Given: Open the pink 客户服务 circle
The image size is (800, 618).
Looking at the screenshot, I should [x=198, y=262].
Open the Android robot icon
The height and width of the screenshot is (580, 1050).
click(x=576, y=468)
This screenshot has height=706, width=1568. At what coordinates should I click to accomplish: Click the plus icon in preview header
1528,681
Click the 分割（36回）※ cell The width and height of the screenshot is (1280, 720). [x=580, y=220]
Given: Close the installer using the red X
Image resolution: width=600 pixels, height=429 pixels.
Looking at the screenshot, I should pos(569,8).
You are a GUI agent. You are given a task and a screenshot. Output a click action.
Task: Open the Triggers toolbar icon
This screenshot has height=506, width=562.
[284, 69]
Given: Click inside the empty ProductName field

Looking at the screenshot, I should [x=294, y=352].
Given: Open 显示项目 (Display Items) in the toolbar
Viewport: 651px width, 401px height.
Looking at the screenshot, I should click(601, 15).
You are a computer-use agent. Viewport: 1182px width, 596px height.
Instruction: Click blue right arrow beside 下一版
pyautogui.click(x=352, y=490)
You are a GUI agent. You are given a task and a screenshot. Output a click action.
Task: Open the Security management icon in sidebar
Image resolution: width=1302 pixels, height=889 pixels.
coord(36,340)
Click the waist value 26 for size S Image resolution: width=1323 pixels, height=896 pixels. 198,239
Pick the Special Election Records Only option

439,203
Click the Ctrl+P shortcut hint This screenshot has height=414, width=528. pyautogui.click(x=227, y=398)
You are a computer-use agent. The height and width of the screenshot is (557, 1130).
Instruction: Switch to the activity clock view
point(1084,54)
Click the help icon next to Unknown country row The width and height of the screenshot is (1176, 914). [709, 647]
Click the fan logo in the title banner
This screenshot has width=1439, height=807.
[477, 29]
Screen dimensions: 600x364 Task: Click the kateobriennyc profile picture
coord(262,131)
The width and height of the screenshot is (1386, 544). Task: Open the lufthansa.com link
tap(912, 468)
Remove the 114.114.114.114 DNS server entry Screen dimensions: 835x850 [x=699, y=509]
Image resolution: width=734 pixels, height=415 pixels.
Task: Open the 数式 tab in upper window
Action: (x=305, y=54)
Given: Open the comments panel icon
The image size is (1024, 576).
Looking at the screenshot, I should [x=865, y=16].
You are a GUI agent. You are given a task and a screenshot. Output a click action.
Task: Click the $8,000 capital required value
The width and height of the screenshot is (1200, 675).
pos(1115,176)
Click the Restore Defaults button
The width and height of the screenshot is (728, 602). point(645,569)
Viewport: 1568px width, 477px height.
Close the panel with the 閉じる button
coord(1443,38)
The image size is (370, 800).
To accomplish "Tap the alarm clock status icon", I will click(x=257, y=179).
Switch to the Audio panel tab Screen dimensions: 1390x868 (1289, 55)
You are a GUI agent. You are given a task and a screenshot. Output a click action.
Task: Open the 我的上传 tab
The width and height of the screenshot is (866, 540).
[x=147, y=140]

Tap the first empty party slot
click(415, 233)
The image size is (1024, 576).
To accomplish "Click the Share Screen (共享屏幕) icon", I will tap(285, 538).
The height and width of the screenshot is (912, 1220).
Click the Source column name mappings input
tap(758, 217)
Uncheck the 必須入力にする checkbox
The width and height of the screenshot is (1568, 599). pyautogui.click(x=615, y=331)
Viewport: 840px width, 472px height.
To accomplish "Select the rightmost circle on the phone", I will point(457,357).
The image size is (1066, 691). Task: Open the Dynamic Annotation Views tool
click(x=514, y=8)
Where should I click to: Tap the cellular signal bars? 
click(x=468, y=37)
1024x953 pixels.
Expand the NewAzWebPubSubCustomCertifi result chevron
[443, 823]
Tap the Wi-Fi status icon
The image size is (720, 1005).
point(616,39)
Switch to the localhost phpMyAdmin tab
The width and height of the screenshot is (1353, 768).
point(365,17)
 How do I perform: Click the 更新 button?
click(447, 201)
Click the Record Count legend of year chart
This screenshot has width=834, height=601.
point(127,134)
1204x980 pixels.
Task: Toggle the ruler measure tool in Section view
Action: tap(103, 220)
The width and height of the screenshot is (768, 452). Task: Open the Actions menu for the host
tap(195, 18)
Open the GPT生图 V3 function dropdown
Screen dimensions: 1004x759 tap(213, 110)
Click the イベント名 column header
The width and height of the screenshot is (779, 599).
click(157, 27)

_ _ _ _ _ _ _

▶ TASK ITEM: Everything in the data above should be output exactly as it stands.

▶ RESPONSE AREA:
Given: Open the pink 客户服务 circle
The image size is (800, 618).
Looking at the screenshot, I should [x=198, y=262].
Open the Android robot icon
The height and width of the screenshot is (580, 1050).
click(x=576, y=468)
This screenshot has height=706, width=1568. At what coordinates should I click to accomplish: Click the plus icon in preview header
1528,681
Click the 分割（36回）※ cell The width and height of the screenshot is (1280, 720). [x=580, y=220]
Given: Close the installer using the red X
Image resolution: width=600 pixels, height=429 pixels.
Looking at the screenshot, I should pos(569,8).
You are a GUI agent. You are given a task and a screenshot. Output a click action.
Task: Open the Triggers toolbar icon
This screenshot has height=506, width=562.
[284, 69]
Given: Click inside the empty ProductName field

Looking at the screenshot, I should [x=294, y=352].
Given: Open 显示项目 (Display Items) in the toolbar
Viewport: 651px width, 401px height.
Looking at the screenshot, I should click(601, 15).
You are a computer-use agent. Viewport: 1182px width, 596px height.
Instruction: Click blue right arrow beside 下一版
pyautogui.click(x=352, y=490)
You are a GUI agent. You are given a task and a screenshot. Output a click action.
Task: Open the Security management icon in sidebar
Image resolution: width=1302 pixels, height=889 pixels.
coord(36,340)
Click the waist value 26 for size S Image resolution: width=1323 pixels, height=896 pixels. 198,239
Pick the Special Election Records Only option

439,203
Click the Ctrl+P shortcut hint This screenshot has height=414, width=528. pyautogui.click(x=227, y=398)
You are a computer-use agent. The height and width of the screenshot is (557, 1130).
Instruction: Switch to the activity clock view
point(1084,54)
Click the help icon next to Unknown country row The width and height of the screenshot is (1176, 914). [709, 647]
Click the fan logo in the title banner
This screenshot has width=1439, height=807.
[477, 29]
Screen dimensions: 600x364 Task: Click the kateobriennyc profile picture
coord(262,131)
The width and height of the screenshot is (1386, 544). Task: Open the lufthansa.com link
tap(912, 468)
Remove the 114.114.114.114 DNS server entry Screen dimensions: 835x850 [x=699, y=509]
Image resolution: width=734 pixels, height=415 pixels.
Task: Open the 数式 tab in upper window
Action: (x=305, y=54)
Given: Open the comments panel icon
The image size is (1024, 576).
Looking at the screenshot, I should [x=865, y=16].
You are a GUI agent. You are given a task and a screenshot. Output a click action.
Task: Click the $8,000 capital required value
The width and height of the screenshot is (1200, 675).
pos(1115,176)
Click the Restore Defaults button
The width and height of the screenshot is (728, 602). point(645,569)
Viewport: 1568px width, 477px height.
Close the panel with the 閉じる button
coord(1443,38)
The image size is (370, 800).
To accomplish "Tap the alarm clock status icon", I will click(x=257, y=179).
Switch to the Audio panel tab Screen dimensions: 1390x868 (1289, 55)
You are a GUI agent. You are given a task and a screenshot. Output a click action.
Task: Open the 我的上传 tab
The width and height of the screenshot is (866, 540).
[x=147, y=140]

Tap the first empty party slot
click(415, 233)
The image size is (1024, 576).
To accomplish "Click the Share Screen (共享屏幕) icon", I will tap(285, 538).
The height and width of the screenshot is (912, 1220).
Click the Source column name mappings input
tap(758, 217)
Uncheck the 必須入力にする checkbox
The width and height of the screenshot is (1568, 599). pyautogui.click(x=615, y=331)
Viewport: 840px width, 472px height.
To accomplish "Select the rightmost circle on the phone", I will point(457,357).
The image size is (1066, 691). Task: Open the Dynamic Annotation Views tool
click(x=514, y=8)
Where should I click to: Tap the cellular signal bars? 
click(x=468, y=37)
1024x953 pixels.
Expand the NewAzWebPubSubCustomCertifi result chevron
[443, 823]
Tap the Wi-Fi status icon
The image size is (720, 1005).
point(616,39)
Switch to the localhost phpMyAdmin tab
The width and height of the screenshot is (1353, 768).
point(365,17)
 How do I perform: Click the 更新 button?
click(447, 201)
Click the Record Count legend of year chart
This screenshot has width=834, height=601.
point(127,134)
1204x980 pixels.
Task: Toggle the ruler measure tool in Section view
Action: tap(103, 220)
The width and height of the screenshot is (768, 452). Task: Open the Actions menu for the host
tap(195, 18)
Open the GPT生图 V3 function dropdown
Screen dimensions: 1004x759 tap(213, 110)
Click the イベント名 column header
The width and height of the screenshot is (779, 599).
click(157, 27)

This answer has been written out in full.